The prompt over at Sunday Scribblings is “adult.”
We’re having a big family gathering, a circling of the tribe, as it were.
Relatives are everywhere, talking, laughing sneaking sips of homemade wine out of plastic cups since gramps hasn’t imbibed in years. Cousins I’ve not seen since last summer slam screen doors. There’s the bachelor uncles who smell funny. I meet a nephew I didn’t even know I had.
Dinner is a conglomeration of what the farm has to offer; a suckling pig, cold fried chicken, corn, salads of all measure and the tea that’s been brewed in the sun in a ginormous clear glass crock.
As the time to eat draws near, there’s instant tension.
We’ve added to leafs to grammie’s ancient oak farmer’s table, brought out all the chairs from various rooms. There won’t be enough seating at the thing, and suspicious eyes begin to dart.
Especially since several wobbly card tables have been arranged in the family room, as well as the screened-in porch.
Grammie doesn’t subscribe to the kid’s table theory.
Seats at the big table are handed out with no general rhyme or reason, although my father says grammie does has a system.
I’m hoping the thank you I crafted for the $13 birthday check stand out in grammie’s fading memory.
I’m seated near the head of the table, on the prime left corner, since I’m the only leftie in the clan (and nobody tolerates bony elbows in their face while gnawing on grammie’s fried chicken). I feel the hot stares on my back.
That’s when I feel the first of several barrages of spring peas hit.
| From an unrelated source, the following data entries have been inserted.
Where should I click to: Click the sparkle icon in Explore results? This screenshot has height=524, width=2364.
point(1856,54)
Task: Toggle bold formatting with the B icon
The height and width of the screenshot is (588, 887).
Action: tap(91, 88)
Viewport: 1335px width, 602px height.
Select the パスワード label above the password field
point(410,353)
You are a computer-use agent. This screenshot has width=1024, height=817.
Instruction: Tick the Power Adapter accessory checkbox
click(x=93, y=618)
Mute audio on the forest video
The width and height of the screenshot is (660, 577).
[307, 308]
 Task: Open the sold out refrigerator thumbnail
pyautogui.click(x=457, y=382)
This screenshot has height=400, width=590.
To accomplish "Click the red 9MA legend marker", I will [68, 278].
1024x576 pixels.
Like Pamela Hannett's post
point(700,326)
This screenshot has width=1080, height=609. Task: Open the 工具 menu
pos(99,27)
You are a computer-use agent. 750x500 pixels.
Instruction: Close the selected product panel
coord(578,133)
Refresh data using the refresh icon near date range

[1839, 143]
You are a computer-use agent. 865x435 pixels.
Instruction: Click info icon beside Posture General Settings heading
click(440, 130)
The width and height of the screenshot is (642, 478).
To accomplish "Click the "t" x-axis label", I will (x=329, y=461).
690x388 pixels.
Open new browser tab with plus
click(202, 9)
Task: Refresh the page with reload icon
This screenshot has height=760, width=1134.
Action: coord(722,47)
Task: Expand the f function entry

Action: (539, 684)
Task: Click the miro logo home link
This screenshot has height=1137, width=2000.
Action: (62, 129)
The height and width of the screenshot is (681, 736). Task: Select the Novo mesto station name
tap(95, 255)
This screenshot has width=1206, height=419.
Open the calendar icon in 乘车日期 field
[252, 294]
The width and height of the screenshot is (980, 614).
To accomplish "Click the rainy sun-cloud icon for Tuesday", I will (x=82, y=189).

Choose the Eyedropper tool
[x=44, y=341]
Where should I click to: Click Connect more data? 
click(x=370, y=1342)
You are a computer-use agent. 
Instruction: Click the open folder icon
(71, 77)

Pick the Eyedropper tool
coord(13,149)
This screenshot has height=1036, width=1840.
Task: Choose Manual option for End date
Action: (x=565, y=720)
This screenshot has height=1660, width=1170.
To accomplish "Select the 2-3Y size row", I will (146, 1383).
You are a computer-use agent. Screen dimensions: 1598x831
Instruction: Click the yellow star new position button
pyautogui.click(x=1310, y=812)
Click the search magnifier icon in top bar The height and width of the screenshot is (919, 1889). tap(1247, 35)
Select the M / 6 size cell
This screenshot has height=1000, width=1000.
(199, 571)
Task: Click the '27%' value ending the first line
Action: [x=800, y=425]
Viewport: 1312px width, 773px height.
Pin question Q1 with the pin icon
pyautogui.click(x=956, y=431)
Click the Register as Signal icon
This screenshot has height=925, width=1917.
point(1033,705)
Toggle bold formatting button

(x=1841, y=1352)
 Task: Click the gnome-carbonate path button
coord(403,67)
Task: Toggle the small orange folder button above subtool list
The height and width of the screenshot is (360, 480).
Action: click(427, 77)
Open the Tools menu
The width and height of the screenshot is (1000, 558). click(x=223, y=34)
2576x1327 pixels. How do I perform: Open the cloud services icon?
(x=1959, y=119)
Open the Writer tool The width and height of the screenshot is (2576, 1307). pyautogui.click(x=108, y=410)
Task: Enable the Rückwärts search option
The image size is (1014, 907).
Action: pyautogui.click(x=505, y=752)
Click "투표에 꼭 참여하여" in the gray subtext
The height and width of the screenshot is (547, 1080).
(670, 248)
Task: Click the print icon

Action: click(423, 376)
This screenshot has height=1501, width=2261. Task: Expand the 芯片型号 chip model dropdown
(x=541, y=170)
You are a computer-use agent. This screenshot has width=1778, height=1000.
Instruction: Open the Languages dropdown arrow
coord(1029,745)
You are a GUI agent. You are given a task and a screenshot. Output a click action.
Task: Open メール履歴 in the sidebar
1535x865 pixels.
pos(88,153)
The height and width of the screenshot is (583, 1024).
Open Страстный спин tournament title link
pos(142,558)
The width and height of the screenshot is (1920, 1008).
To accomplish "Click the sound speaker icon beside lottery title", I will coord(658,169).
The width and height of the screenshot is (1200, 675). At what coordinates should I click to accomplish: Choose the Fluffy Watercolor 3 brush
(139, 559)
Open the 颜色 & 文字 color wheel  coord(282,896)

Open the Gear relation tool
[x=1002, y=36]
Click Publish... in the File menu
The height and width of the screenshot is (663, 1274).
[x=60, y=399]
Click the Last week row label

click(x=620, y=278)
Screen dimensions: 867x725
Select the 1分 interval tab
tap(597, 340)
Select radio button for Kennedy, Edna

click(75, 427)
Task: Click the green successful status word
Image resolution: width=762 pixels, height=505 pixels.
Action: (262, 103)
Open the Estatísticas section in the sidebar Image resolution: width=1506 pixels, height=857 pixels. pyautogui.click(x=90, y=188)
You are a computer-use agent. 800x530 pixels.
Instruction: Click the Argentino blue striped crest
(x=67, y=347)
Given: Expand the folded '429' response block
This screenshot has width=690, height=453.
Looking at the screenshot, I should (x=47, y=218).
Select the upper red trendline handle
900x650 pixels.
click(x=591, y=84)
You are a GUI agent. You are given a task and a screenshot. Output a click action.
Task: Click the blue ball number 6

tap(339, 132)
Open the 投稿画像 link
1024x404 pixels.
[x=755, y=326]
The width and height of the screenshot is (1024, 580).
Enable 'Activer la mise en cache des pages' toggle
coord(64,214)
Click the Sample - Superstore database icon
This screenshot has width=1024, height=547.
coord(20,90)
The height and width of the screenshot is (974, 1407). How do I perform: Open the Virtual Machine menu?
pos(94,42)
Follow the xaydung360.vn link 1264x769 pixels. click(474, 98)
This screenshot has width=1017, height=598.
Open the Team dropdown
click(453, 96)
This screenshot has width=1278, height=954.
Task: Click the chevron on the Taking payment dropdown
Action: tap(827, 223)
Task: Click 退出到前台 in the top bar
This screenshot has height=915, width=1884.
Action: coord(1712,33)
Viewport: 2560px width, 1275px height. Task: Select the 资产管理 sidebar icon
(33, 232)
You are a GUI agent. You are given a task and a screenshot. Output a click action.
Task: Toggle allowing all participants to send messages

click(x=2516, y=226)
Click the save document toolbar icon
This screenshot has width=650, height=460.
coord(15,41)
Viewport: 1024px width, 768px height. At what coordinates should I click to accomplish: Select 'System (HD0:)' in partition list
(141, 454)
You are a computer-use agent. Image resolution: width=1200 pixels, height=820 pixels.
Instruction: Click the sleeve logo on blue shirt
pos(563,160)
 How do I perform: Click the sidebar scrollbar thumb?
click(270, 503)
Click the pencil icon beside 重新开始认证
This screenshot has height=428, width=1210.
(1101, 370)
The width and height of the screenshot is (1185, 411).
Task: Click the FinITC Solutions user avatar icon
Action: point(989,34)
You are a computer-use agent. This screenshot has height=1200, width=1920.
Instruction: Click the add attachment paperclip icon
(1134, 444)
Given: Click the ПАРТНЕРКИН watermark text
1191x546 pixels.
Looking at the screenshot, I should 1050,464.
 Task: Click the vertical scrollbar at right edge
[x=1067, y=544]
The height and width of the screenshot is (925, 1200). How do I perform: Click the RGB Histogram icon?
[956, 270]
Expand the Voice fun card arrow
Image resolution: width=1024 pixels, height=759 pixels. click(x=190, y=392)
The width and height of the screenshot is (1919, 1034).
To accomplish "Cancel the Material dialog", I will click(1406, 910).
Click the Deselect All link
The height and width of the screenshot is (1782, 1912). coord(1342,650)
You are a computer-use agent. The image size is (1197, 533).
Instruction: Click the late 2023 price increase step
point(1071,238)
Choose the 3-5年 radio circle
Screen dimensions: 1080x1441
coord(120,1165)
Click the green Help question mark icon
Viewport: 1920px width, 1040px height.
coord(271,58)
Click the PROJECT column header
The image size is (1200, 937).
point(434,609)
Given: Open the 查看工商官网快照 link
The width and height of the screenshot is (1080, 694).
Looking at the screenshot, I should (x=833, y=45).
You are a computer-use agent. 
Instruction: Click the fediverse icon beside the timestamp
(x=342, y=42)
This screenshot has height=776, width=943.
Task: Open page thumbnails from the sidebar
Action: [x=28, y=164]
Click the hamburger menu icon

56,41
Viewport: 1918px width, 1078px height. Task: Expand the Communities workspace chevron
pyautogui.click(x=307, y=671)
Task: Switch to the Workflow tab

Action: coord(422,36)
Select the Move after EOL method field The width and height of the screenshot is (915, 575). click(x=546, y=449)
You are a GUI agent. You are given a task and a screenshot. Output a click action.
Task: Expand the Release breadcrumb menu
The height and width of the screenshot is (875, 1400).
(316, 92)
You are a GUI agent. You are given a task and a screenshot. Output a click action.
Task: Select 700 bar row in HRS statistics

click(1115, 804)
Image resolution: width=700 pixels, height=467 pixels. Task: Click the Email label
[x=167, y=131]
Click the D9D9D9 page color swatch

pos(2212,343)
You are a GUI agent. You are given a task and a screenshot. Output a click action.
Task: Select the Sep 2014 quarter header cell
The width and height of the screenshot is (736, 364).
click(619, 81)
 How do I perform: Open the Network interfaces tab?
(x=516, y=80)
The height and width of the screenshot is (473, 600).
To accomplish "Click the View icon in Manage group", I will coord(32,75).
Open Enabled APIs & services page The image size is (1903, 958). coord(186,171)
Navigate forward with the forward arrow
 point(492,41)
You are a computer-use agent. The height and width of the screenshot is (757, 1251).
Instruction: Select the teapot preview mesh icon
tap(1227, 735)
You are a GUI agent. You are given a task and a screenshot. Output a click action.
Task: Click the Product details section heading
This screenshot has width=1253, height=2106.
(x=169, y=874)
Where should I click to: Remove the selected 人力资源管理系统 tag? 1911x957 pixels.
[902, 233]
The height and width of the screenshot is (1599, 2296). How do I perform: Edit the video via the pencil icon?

Someone’s shooting hot peas, one at a time, at my neck.
And they’re scoring direct hits.
It’s my father.
There’s a devilish look in his eye, a playful smile on his lips.
He’s jammed into a tiny folding chair surrounded by the youngest children, some of them drinking milk out of cups with lips and spouts.
The bombardment continues.
Plink. Plink. Plink.
“Robert, one more pea finds its way to this boy and you’ll be eating cobbler in the corn crib,” grammie says without looking in his direction.
I turn my head slightly so dad can see and blow him a little kiss.